#### Entries shown ####

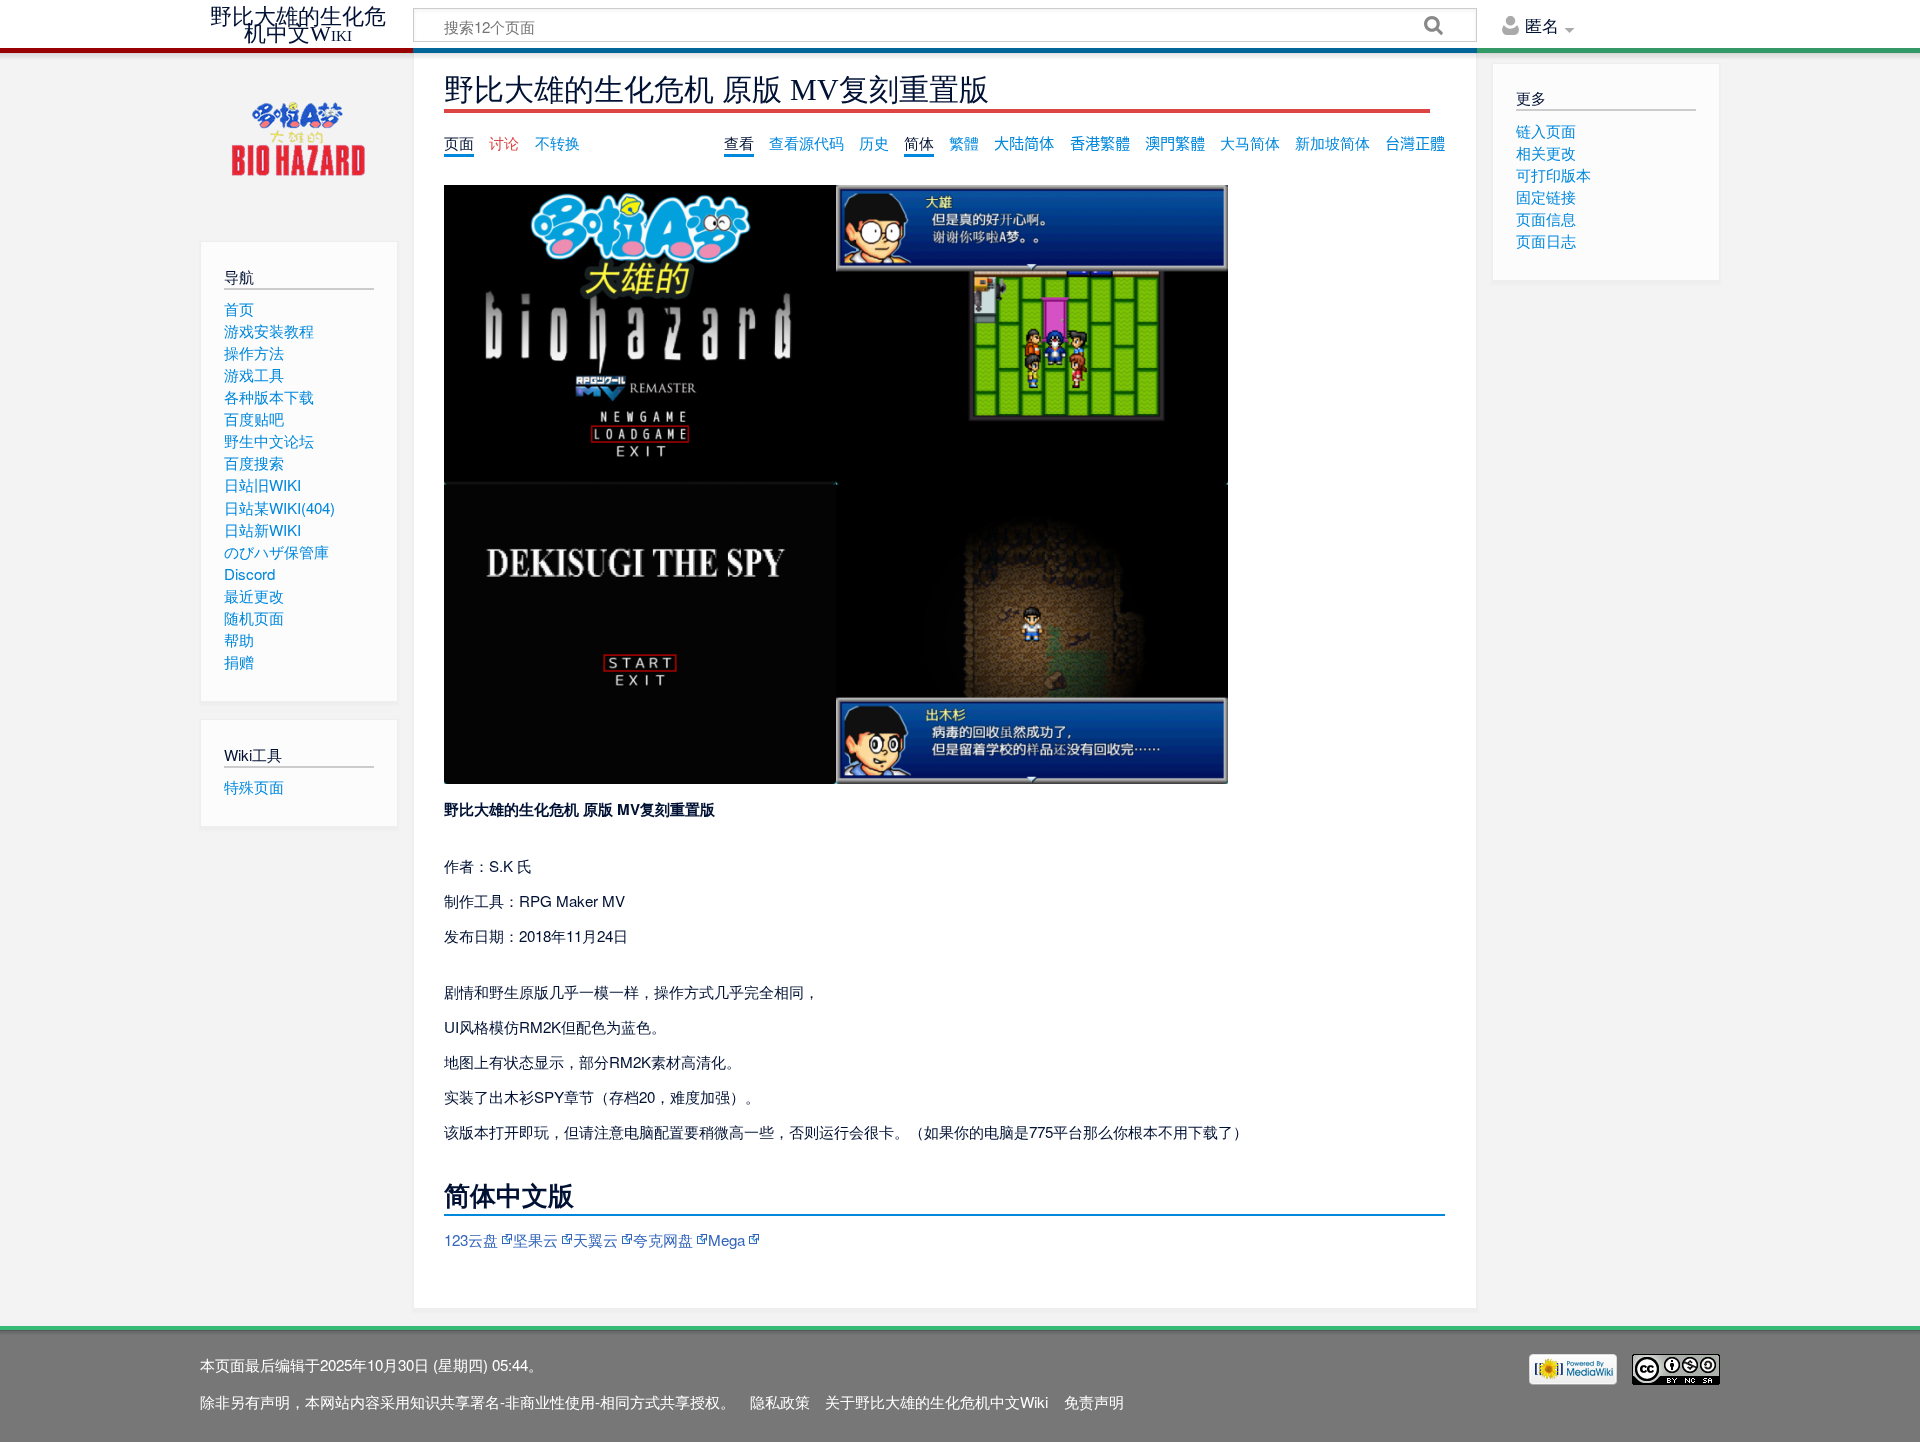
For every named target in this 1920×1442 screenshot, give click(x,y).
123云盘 (471, 1239)
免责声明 (1094, 1401)
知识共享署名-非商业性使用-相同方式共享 (550, 1401)
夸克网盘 (663, 1239)
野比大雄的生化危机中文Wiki (298, 25)
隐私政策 (780, 1401)
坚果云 (535, 1239)
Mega (726, 1239)
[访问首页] (298, 142)
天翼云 (595, 1239)
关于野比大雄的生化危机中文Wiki (936, 1401)
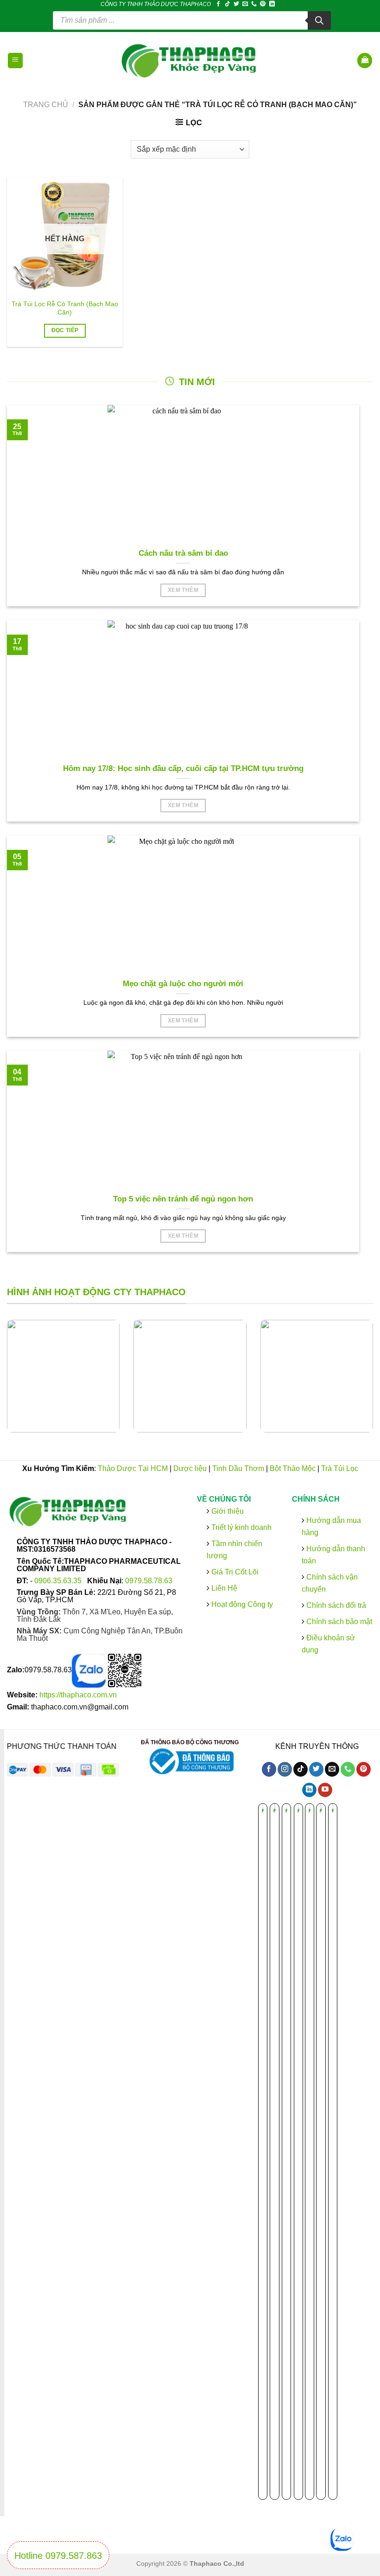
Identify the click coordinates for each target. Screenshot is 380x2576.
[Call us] (254, 4)
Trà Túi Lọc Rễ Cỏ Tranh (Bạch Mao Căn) (65, 308)
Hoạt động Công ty (241, 1604)
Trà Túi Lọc (339, 1468)
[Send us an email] (245, 4)
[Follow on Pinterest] (263, 4)
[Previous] (19, 1383)
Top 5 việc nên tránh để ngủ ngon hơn (183, 1199)
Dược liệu (190, 1468)
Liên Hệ (224, 1588)
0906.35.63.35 (58, 1581)
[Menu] (15, 60)
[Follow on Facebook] (218, 4)
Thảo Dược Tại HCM (133, 1468)
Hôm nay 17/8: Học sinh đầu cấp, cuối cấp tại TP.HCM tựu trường (183, 768)
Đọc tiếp (65, 330)
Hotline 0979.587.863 (58, 2555)
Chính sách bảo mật (338, 1621)
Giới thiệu (226, 1511)
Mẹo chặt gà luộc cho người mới (183, 983)
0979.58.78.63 (148, 1581)
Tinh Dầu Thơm (238, 1468)
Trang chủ (45, 105)
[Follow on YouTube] (325, 1790)
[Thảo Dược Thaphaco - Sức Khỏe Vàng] (190, 60)
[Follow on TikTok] (227, 4)
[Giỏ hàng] (364, 60)
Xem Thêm (183, 590)
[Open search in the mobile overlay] (192, 20)
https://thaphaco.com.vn (78, 1695)
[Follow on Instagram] (285, 1769)
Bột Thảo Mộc (293, 1468)
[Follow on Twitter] (236, 4)
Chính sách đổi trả (335, 1605)
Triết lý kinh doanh (240, 1527)
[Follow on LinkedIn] (272, 4)
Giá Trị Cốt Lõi (235, 1572)
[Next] (360, 1383)
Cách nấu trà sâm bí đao (183, 553)
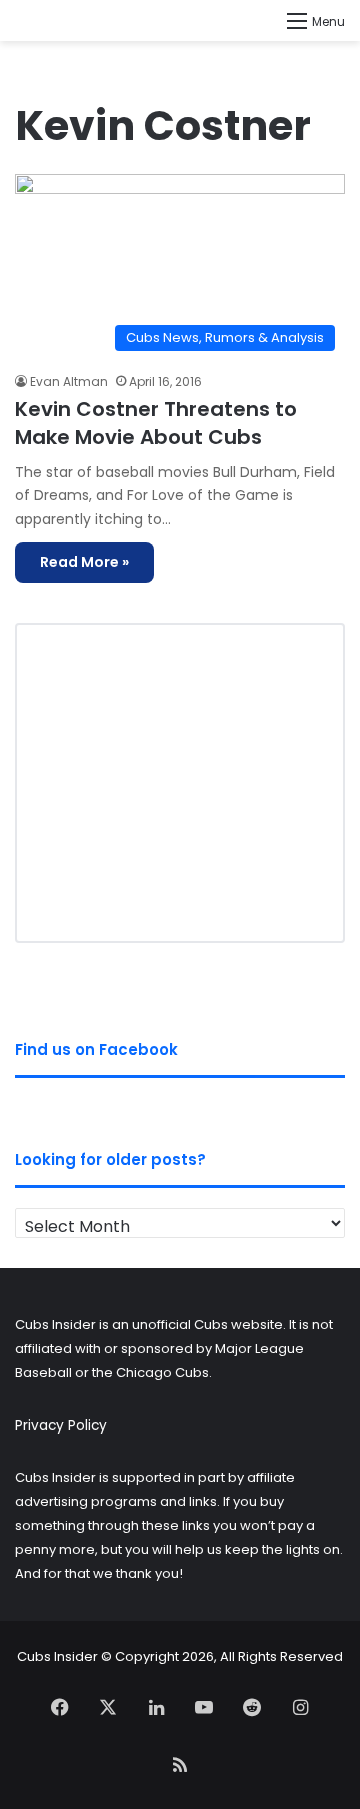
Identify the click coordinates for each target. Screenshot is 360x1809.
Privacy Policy (61, 1425)
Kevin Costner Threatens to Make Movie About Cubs (156, 423)
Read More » (84, 562)
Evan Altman (69, 381)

####

Activity:
Reproduce all of the entries exactly as they appear, though any picture they include must be omitted.

Written response:
For every named target in this 1920×1442 screenshot, give click(x,y).
123云盘 (471, 1239)
免责声明 (1094, 1401)
知识共享署名-非商业性使用-相同方式共享 (550, 1401)
夸克网盘 (663, 1239)
野比大雄的生化危机中文Wiki (298, 25)
隐私政策 (780, 1401)
坚果云 (535, 1239)
Mega (726, 1239)
[访问首页] (298, 142)
天翼云 (595, 1239)
关于野比大雄的生化危机中文Wiki (936, 1401)
Identify the click coordinates for each target. Screenshot is 380x2576.
[Call us] (254, 4)
Trà Túi Lọc Rễ Cỏ Tranh (Bạch Mao Căn) (65, 308)
Hoạt động Công ty (241, 1604)
Trà Túi Lọc (339, 1468)
[Send us an email] (245, 4)
[Follow on Pinterest] (263, 4)
[Previous] (19, 1383)
Top 5 việc nên tránh để ngủ ngon hơn (183, 1199)
Dược liệu (190, 1468)
Liên Hệ (224, 1588)
0906.35.63.35 (58, 1581)
[Menu] (15, 60)
[Follow on Facebook] (218, 4)
Thảo Dược Tại HCM (133, 1468)
Hôm nay 17/8: Học sinh đầu cấp, cuối cấp tại TP.HCM tựu trường (183, 768)
Đọc tiếp (65, 330)
Hotline 0979.587.863 (58, 2555)
Chính sách bảo mật (338, 1621)
Giới thiệu (226, 1511)
Mẹo chặt gà luộc cho người mới (183, 983)
0979.58.78.63 (148, 1581)
Tinh Dầu Thơm (238, 1468)
Trang chủ (45, 105)
[Follow on YouTube] (325, 1790)
[Thảo Dược Thaphaco - Sức Khỏe Vàng] (190, 60)
[Follow on TikTok] (227, 4)
[Giỏ hàng] (364, 60)
Xem Thêm (183, 590)
[Open search in the mobile overlay] (192, 20)
https://thaphaco.com.vn (78, 1695)
[Follow on Instagram] (285, 1769)
Bột Thảo Mộc (293, 1468)
[Follow on Twitter] (236, 4)
Chính sách đổi trả (335, 1605)
Triết lý kinh doanh (240, 1527)
[Follow on LinkedIn] (272, 4)
Giá Trị Cốt Lõi (235, 1572)
[Next] (360, 1383)
Cách nấu trà sâm bí đao (183, 553)
Identify the click coordinates for each target. Screenshot is 360x1809.
Privacy Policy (61, 1425)
Kevin Costner Threatens to Make Movie About Cubs (156, 423)
Read More » (84, 562)
Evan Altman (69, 381)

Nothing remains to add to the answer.